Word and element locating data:

* BEGIN *

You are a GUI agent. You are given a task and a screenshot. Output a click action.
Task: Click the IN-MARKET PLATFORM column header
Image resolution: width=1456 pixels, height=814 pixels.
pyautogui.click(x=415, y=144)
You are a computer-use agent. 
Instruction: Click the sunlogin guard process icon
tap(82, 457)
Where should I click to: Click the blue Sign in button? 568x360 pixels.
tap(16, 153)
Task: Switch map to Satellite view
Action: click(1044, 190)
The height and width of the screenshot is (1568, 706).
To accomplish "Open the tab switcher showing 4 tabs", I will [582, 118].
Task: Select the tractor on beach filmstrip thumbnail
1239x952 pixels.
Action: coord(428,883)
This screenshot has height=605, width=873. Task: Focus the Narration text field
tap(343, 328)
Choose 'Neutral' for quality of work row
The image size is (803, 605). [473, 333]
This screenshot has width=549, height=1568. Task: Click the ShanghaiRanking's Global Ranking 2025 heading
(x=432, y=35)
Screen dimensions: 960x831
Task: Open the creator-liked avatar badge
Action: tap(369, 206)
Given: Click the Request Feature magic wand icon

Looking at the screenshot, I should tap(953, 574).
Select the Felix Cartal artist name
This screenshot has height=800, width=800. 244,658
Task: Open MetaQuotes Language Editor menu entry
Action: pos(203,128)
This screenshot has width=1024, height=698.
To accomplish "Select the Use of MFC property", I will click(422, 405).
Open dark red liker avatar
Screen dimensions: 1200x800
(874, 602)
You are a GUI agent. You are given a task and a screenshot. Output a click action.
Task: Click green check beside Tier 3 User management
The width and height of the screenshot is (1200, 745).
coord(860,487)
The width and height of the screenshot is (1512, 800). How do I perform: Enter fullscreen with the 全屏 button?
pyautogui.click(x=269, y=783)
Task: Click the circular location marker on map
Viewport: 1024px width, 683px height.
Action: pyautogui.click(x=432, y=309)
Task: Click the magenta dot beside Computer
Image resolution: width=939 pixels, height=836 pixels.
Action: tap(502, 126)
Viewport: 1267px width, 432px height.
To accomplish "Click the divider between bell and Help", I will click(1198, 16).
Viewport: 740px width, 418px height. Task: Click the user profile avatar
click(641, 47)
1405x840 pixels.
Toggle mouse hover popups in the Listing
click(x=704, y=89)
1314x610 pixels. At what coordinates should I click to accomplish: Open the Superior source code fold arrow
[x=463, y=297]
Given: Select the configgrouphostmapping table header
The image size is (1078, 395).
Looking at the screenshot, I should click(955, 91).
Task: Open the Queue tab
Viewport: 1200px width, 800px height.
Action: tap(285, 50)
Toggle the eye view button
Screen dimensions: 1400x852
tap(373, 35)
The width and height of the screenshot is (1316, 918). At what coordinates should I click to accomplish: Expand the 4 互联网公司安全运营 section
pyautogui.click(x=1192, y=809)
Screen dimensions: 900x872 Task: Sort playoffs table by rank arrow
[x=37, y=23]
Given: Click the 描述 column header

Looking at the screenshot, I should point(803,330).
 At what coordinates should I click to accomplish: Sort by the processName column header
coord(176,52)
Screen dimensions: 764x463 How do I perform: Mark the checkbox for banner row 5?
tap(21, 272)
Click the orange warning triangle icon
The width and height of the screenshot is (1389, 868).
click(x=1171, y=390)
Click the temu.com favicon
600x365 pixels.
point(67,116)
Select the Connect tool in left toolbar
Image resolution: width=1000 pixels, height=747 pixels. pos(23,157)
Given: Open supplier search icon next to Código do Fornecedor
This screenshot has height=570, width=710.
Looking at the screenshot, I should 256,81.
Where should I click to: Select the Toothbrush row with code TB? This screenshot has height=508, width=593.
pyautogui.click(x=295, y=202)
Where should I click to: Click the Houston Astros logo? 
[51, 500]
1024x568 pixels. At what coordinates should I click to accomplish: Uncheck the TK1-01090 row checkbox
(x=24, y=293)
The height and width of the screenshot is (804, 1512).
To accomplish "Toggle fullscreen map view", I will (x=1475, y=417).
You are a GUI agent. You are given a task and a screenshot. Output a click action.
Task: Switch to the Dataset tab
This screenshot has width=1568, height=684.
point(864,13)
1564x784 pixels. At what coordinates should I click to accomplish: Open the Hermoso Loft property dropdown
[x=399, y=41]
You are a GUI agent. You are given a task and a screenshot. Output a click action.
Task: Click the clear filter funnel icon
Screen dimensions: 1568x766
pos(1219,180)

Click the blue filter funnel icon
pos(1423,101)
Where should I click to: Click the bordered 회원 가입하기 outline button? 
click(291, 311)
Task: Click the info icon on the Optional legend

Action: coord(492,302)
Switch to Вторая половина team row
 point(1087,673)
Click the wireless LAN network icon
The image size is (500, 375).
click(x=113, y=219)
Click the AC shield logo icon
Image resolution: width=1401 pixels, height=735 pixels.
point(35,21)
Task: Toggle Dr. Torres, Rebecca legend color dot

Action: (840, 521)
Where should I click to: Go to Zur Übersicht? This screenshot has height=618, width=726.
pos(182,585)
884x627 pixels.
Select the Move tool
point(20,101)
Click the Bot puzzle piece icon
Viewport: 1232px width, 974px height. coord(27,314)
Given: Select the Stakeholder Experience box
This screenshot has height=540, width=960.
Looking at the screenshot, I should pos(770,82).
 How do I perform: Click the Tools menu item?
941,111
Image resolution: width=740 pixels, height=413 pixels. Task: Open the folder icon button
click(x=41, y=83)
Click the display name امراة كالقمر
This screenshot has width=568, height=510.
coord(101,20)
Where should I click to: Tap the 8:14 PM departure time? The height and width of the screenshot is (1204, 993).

* END *

Written instruction = Please pull out every line above that contains the string "property", treating uppercase and lowercase as different.

Output for this exercise =
To accomplish "Select the Use of MFC property", I will click(422, 405).
1564x784 pixels. At what coordinates should I click to accomplish: Open the Hermoso Loft property dropdown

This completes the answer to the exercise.